#### [Objective]
Copy the material from the line with "Given: Select the orange bar for 進撃の巨人" to the line with "Looking at the", both included, and leave the pictures out of your copy.

#### [Data section]
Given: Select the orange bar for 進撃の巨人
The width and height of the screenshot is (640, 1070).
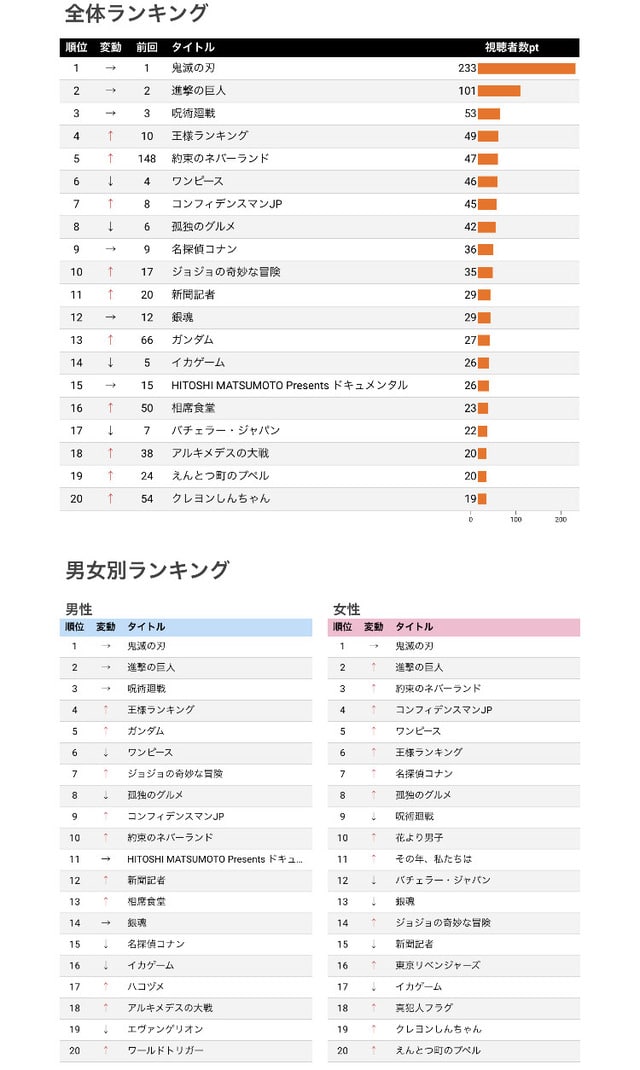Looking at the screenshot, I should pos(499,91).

==

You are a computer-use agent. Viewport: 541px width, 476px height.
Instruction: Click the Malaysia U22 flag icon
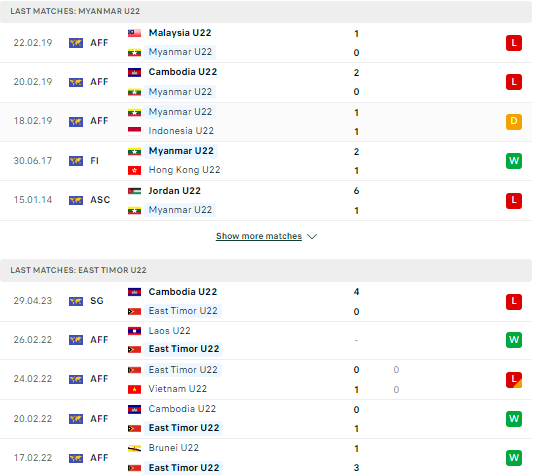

* * *

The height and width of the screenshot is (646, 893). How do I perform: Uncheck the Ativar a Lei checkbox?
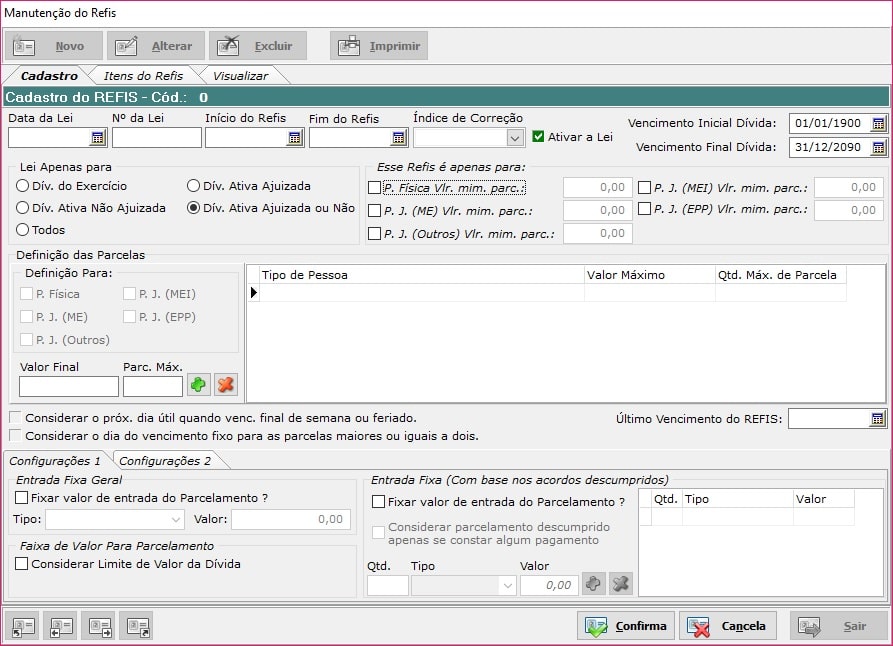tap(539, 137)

#### [Completed task]
Given: Select the orange bar for 進撃の巨人
The width and height of the screenshot is (640, 1070).
Looking at the screenshot, I should pos(499,91).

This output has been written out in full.